● Written request
Repeat the stretch of material from the line that contains "The width and" through the line that contains "tap(132, 150)", leaving out the pictures.

◇ ◇ ◇

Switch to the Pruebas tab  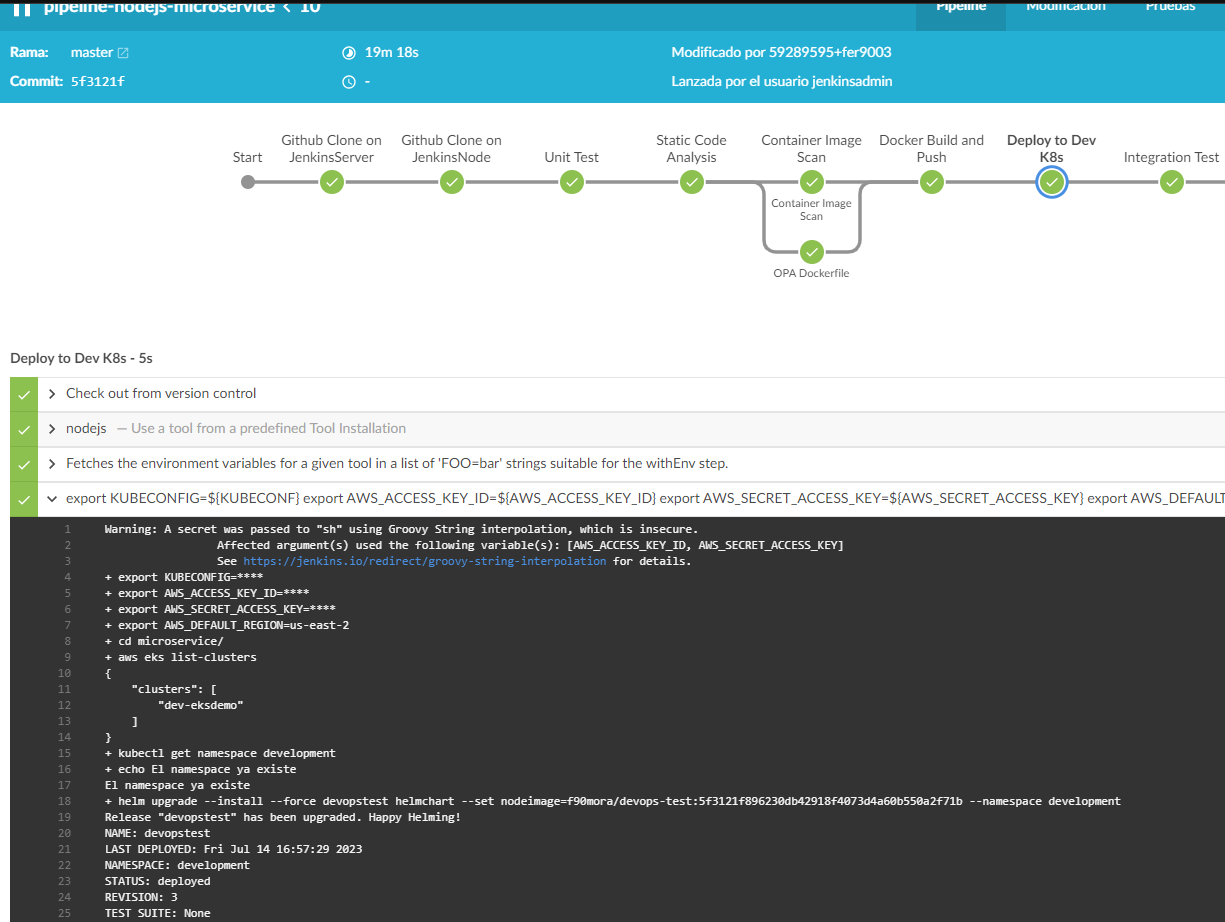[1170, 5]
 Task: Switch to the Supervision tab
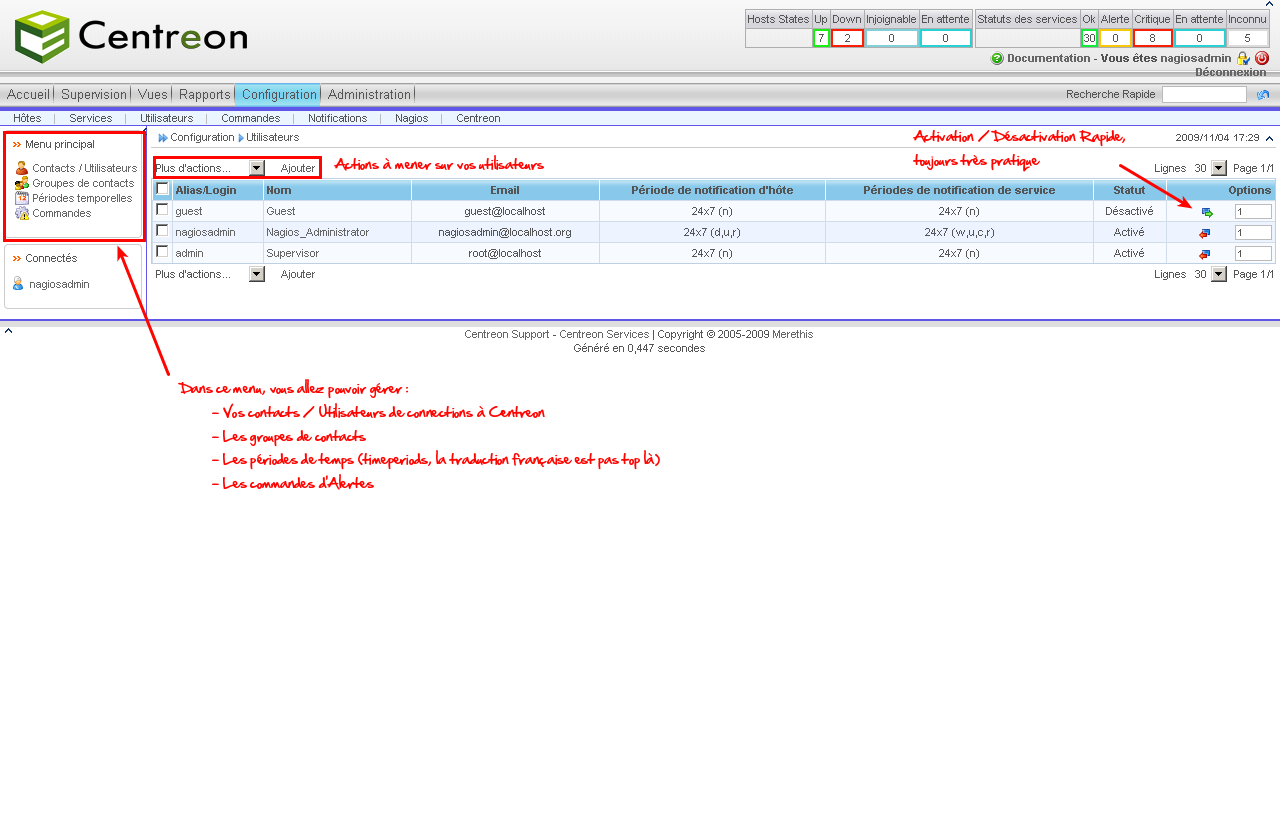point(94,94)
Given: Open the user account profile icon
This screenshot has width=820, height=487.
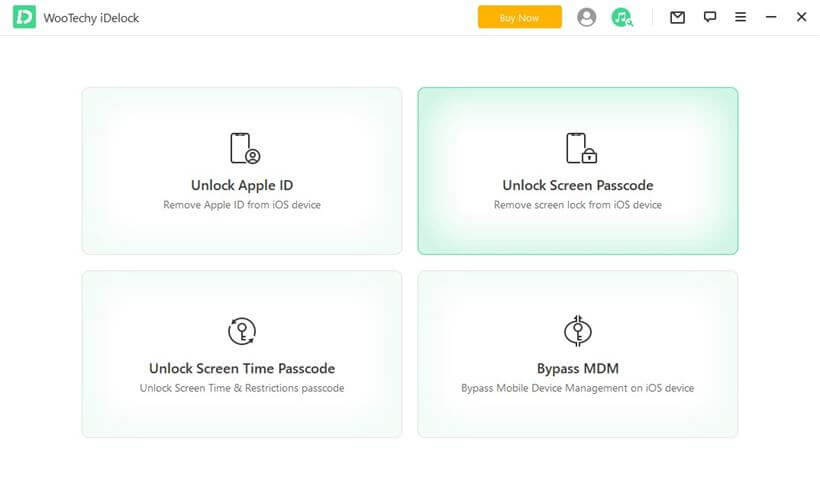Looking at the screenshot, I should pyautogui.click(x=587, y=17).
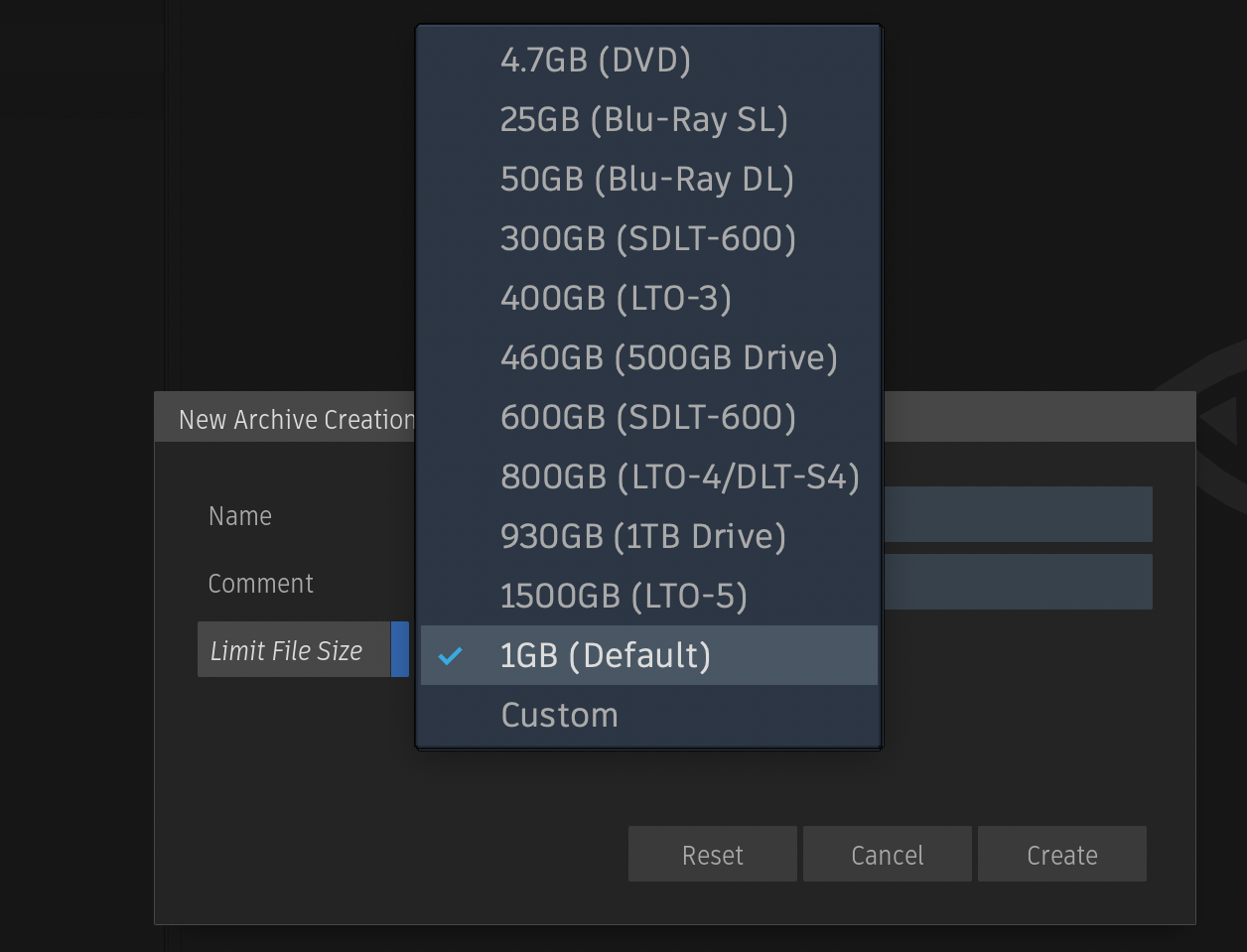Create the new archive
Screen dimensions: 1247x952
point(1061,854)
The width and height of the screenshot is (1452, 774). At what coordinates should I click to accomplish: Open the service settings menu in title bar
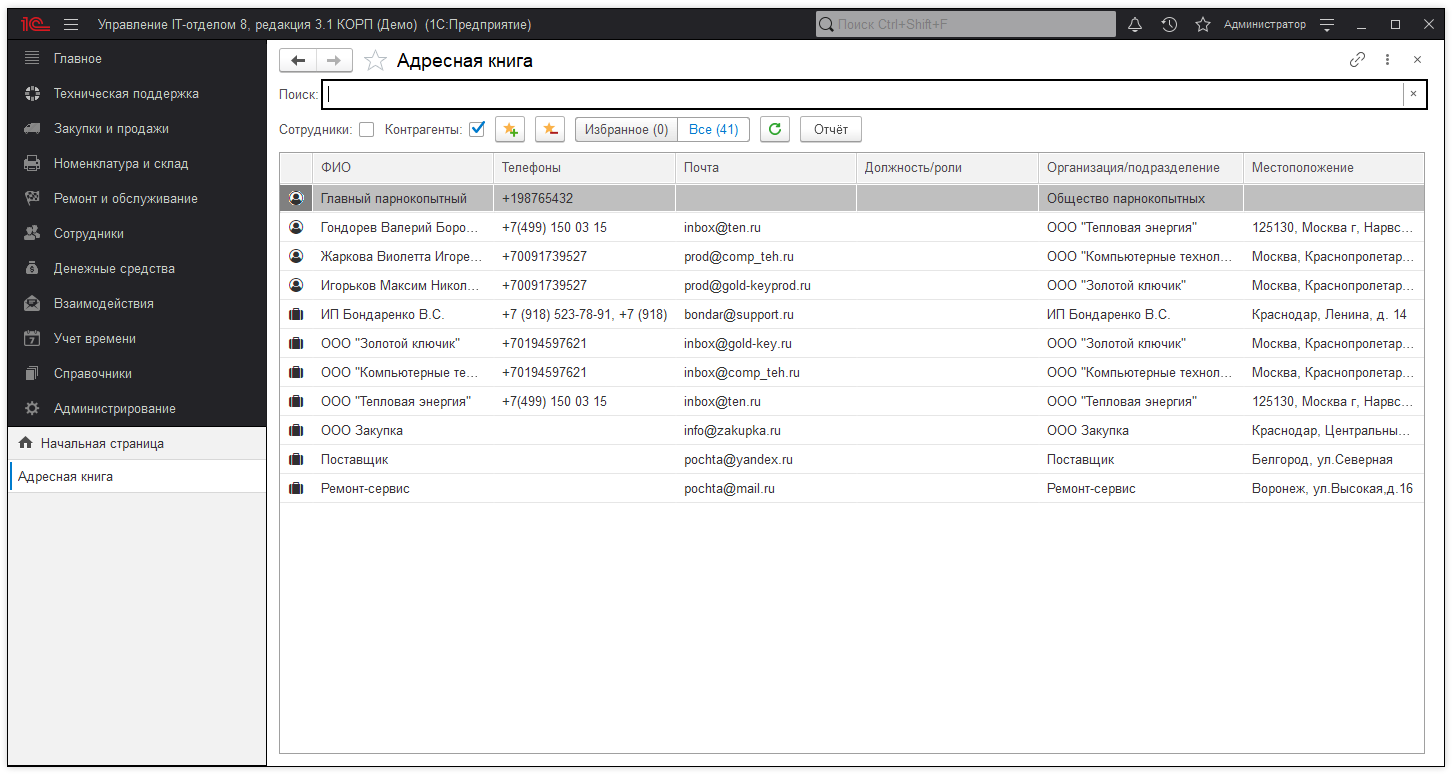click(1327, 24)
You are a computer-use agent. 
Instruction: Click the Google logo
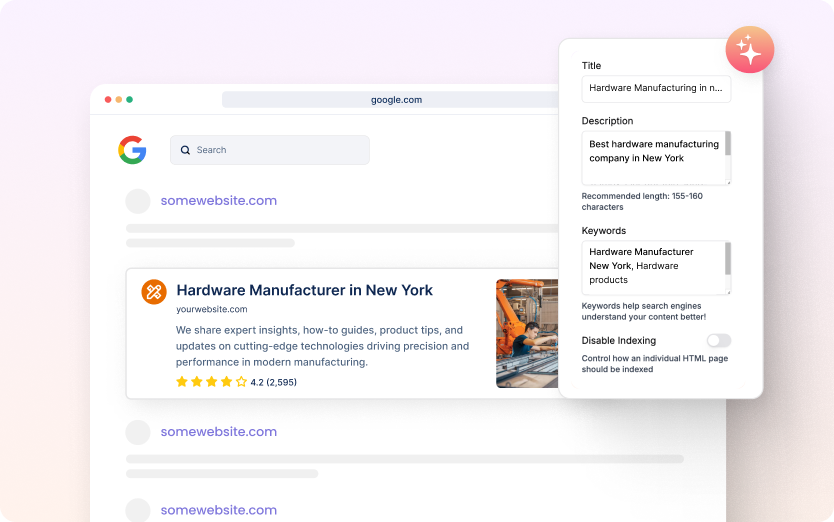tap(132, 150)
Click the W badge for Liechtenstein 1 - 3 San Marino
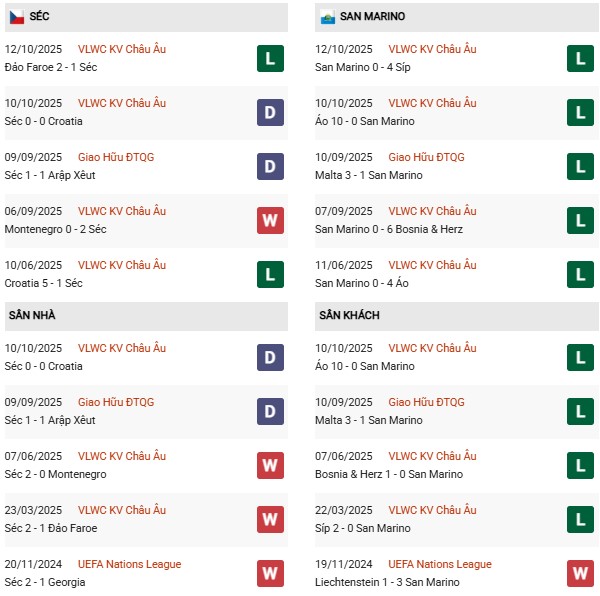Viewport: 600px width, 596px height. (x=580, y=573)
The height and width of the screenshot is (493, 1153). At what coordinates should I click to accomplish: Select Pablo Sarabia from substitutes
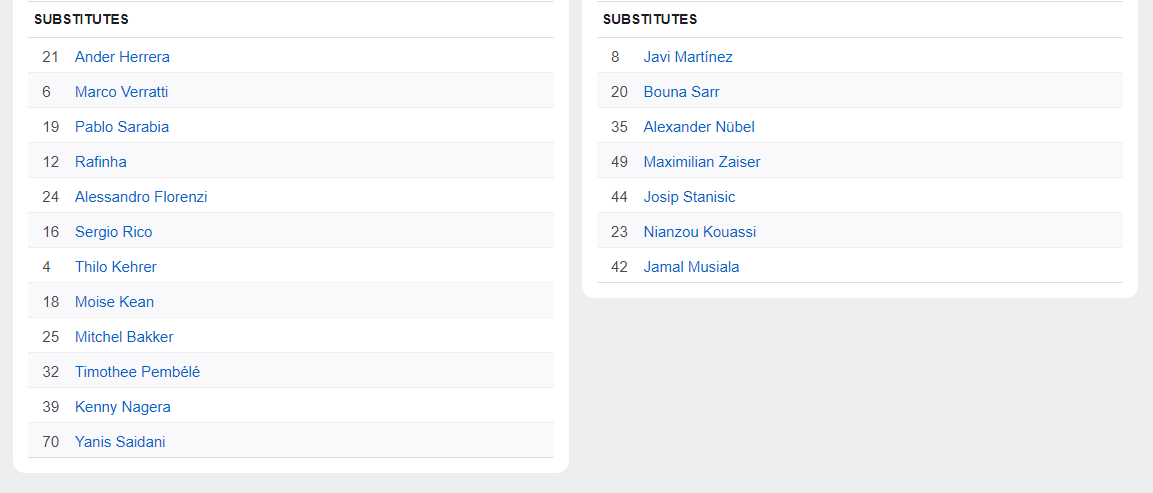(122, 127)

◇ ◇ ◇

● Response below
The width and height of the screenshot is (1452, 774). At what coordinates should I click to accomplish: Open the service settings menu in title bar
click(1327, 24)
You are a computer-use agent. 
Instruction: Click the Google logo
tap(132, 150)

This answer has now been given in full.